Edit the data below by replacing every "Instruction" with "Goal", keeping everything else the same.

### Data for the task

· · · · ·

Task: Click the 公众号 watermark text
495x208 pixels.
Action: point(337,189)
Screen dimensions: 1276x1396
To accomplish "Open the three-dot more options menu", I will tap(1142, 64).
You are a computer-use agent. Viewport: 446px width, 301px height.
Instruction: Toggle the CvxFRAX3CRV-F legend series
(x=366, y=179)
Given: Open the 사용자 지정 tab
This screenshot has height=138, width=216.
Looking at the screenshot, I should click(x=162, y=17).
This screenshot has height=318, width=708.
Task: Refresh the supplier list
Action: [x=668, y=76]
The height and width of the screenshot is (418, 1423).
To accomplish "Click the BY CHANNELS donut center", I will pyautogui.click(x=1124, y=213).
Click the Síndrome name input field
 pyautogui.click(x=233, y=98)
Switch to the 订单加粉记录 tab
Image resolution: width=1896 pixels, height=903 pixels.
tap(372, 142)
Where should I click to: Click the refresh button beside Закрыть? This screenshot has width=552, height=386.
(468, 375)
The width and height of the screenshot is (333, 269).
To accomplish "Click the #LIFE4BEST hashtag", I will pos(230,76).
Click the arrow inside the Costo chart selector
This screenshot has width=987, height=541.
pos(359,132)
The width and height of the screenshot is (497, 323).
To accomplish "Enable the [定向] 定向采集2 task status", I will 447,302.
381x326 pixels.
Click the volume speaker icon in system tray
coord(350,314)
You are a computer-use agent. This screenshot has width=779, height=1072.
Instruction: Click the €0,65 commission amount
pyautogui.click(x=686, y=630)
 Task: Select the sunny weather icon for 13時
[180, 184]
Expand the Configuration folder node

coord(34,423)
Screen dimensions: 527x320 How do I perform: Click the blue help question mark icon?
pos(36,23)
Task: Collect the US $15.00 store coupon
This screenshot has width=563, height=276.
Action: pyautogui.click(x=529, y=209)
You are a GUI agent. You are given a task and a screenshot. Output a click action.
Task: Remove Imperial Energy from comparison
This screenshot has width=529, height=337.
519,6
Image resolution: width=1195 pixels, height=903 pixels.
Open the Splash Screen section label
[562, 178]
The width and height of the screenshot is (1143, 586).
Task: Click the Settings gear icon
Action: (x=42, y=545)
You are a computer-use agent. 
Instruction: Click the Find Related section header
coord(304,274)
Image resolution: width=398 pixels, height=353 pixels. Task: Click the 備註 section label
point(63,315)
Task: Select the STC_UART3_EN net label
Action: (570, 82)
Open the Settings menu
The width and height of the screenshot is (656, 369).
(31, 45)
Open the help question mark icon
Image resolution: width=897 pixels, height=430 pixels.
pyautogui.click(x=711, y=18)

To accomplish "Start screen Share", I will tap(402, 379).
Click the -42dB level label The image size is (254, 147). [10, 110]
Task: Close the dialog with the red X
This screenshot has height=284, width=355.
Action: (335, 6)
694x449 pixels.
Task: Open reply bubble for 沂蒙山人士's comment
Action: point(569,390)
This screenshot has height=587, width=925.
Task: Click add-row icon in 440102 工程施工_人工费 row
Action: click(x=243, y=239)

· · · · ·

### Full response
Task: Click the 公众号 watermark text
495x208 pixels.
Action: point(337,189)
Screen dimensions: 1276x1396
To accomplish "Open the three-dot more options menu", I will tap(1142, 64).
You are a computer-use agent. Viewport: 446px width, 301px height.
Goal: Toggle the CvxFRAX3CRV-F legend series
(x=366, y=179)
Given: Open the 사용자 지정 tab
This screenshot has height=138, width=216.
Looking at the screenshot, I should click(x=162, y=17).
This screenshot has height=318, width=708.
Task: Refresh the supplier list
Action: [x=668, y=76]
The height and width of the screenshot is (418, 1423).
To accomplish "Click the BY CHANNELS donut center", I will pyautogui.click(x=1124, y=213).
Click the Síndrome name input field
 pyautogui.click(x=233, y=98)
Switch to the 订单加粉记录 tab
Image resolution: width=1896 pixels, height=903 pixels.
tap(372, 142)
Where should I click to: Click the refresh button beside Закрыть? This screenshot has width=552, height=386.
(468, 375)
The width and height of the screenshot is (333, 269).
To accomplish "Click the #LIFE4BEST hashtag", I will pos(230,76).
Click the arrow inside the Costo chart selector
This screenshot has width=987, height=541.
pos(359,132)
The width and height of the screenshot is (497, 323).
To accomplish "Enable the [定向] 定向采集2 task status", I will 447,302.
381x326 pixels.
Click the volume speaker icon in system tray
coord(350,314)
You are a computer-use agent. This screenshot has width=779, height=1072.
Goal: Click the €0,65 commission amount
pyautogui.click(x=686, y=630)
 Task: Select the sunny weather icon for 13時
[180, 184]
Expand the Configuration folder node

coord(34,423)
Screen dimensions: 527x320 How do I perform: Click the blue help question mark icon?
pos(36,23)
Task: Collect the US $15.00 store coupon
This screenshot has width=563, height=276.
Action: pyautogui.click(x=529, y=209)
You are a GUI agent. You are given a task and a screenshot. Output a click action.
Task: Remove Imperial Energy from comparison
This screenshot has width=529, height=337.
519,6
Image resolution: width=1195 pixels, height=903 pixels.
Open the Splash Screen section label
[562, 178]
The width and height of the screenshot is (1143, 586).
Task: Click the Settings gear icon
Action: (x=42, y=545)
You are a computer-use agent. 
Goal: Click the Find Related section header
coord(304,274)
Image resolution: width=398 pixels, height=353 pixels. Task: Click the 備註 section label
point(63,315)
Task: Select the STC_UART3_EN net label
Action: (570, 82)
Open the Settings menu
The width and height of the screenshot is (656, 369).
(31, 45)
Open the help question mark icon
Image resolution: width=897 pixels, height=430 pixels.
pyautogui.click(x=711, y=18)

To accomplish "Start screen Share", I will tap(402, 379).
Click the -42dB level label The image size is (254, 147). [10, 110]
Task: Close the dialog with the red X
This screenshot has height=284, width=355.
Action: (335, 6)
694x449 pixels.
Task: Open reply bubble for 沂蒙山人士's comment
Action: point(569,390)
This screenshot has height=587, width=925.
Task: Click add-row icon in 440102 工程施工_人工费 row
Action: click(x=243, y=239)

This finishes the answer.